Developing Climate-Adaptive Digital Twin Architectures for Predictive Supply Chain Disruption Management Using Spatio-Temporal Analytics and Edge Computing
DOI:
https://doi.org/10.32628/IJSRST25123101Keywords:
Digital Twin Architecture, Spatio-Temporal Analytics, Climate Adaptation, Edge Computing, Predictive Supply Chain Management, Disruption ResilienceAbstract
In an era defined by climate volatility and increasingly complex global supply networks, the need for predictive and adaptive supply chain systems has become paramount. This paper presents a comprehensive framework for developing climate-adaptive digital twin architectures, leveraging spatio-temporal analytics and edge computing to enable real-time disruption management.

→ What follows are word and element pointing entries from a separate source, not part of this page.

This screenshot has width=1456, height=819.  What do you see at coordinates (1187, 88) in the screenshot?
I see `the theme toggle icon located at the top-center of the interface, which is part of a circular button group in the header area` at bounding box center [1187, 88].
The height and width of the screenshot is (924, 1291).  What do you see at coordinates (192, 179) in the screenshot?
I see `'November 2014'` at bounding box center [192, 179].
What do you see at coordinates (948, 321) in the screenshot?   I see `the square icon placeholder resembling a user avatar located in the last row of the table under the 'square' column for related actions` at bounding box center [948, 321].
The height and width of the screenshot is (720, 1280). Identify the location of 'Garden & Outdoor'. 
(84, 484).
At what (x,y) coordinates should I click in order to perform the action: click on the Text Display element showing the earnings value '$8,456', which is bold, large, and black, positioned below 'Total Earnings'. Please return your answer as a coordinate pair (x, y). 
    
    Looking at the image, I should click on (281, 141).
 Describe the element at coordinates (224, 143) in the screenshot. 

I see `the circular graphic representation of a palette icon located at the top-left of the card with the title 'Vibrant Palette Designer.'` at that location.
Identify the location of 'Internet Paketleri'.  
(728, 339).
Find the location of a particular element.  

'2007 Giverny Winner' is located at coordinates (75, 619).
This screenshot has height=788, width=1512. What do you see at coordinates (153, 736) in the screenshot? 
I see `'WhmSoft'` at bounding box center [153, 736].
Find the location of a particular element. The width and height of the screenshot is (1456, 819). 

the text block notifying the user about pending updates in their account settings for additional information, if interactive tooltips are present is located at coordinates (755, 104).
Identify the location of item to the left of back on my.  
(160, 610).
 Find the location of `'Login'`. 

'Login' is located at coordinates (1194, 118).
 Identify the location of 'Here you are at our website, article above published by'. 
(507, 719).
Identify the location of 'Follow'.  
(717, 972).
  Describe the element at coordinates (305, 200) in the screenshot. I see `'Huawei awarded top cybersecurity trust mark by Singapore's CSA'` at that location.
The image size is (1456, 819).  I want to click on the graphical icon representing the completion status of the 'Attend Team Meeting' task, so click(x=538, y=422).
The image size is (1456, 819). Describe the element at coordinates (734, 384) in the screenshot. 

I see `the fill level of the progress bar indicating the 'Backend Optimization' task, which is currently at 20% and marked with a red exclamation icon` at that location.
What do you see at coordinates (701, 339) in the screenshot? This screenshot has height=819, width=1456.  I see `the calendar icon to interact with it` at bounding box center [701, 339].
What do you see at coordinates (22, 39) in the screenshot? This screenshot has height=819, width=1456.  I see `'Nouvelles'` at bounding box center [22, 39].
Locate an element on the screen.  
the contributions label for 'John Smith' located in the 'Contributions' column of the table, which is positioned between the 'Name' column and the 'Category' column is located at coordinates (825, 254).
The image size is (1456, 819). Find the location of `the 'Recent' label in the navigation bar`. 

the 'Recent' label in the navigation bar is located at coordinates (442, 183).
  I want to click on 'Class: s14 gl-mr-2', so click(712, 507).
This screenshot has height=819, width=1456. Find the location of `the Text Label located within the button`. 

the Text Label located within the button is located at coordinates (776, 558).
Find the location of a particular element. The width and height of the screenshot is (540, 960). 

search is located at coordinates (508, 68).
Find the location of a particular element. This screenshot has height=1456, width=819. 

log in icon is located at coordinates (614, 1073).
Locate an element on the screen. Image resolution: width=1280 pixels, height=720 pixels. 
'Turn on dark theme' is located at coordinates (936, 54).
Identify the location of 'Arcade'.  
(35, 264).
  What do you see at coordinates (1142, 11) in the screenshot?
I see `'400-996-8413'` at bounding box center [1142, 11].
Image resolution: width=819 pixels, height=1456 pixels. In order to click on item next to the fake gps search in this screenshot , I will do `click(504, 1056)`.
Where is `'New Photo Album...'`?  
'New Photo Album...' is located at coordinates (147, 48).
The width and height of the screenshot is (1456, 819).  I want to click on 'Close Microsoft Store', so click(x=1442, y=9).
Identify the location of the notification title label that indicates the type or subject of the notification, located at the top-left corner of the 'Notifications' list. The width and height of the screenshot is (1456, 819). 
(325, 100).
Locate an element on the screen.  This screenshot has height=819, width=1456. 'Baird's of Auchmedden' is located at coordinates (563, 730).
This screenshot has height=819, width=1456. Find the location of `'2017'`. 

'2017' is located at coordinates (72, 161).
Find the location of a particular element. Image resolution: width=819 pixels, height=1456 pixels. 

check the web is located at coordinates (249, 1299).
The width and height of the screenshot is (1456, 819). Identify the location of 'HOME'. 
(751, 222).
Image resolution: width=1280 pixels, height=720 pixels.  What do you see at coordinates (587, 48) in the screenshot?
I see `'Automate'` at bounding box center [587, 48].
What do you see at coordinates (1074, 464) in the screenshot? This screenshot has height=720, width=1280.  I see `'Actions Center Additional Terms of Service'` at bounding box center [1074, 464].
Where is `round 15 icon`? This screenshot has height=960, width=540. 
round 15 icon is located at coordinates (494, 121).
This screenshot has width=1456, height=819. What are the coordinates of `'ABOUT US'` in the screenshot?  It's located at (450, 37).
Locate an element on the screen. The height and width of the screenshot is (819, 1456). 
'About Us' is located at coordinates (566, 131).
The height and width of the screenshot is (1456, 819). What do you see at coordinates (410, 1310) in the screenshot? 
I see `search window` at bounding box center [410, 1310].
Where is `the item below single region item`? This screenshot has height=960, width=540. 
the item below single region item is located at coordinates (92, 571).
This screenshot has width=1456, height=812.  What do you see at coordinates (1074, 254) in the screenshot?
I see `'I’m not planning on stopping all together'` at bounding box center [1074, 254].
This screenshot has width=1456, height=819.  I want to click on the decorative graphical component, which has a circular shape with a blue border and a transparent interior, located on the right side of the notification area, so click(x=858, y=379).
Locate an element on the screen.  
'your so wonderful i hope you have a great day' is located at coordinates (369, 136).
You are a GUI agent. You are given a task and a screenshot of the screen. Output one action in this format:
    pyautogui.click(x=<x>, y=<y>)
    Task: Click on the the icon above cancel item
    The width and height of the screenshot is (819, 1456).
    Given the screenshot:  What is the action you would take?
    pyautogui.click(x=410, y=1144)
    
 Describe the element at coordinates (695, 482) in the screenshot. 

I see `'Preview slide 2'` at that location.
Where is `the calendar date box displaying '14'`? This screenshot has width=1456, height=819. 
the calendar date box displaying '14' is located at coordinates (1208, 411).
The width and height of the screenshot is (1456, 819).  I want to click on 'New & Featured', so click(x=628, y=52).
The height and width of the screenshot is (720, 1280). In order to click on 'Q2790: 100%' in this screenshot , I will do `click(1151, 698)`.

By integrating geospatial climate data with real-time operational metrics, digital twins offer a dynamic virtual representation of physical supply chain assets, enabling scenario forecasting and resilience planning. The incorporation of edge computing enhances the timeliness and localization of decisions, especially in latency-sensitive environments. Through the convergence of these technologies, supply chains can proactively respond to climate-induced events such as floods, droughts, or extreme weather disruptions. The proposed architecture is designed to support modular deployment, interoperability with legacy systems, and scalable analytics, making it suitable for both regional and global logistics networks. The study also reviews use cases across food logistics, maritime transport, and warehouse operations, highlighting measurable improvements in risk anticipation and operational continuity. This work contributes to the evolving discourse on sustainable supply chain innovation, offering actionable insights for policymakers, engineers, and operations managers seeking to align digital transformation with climate resilience.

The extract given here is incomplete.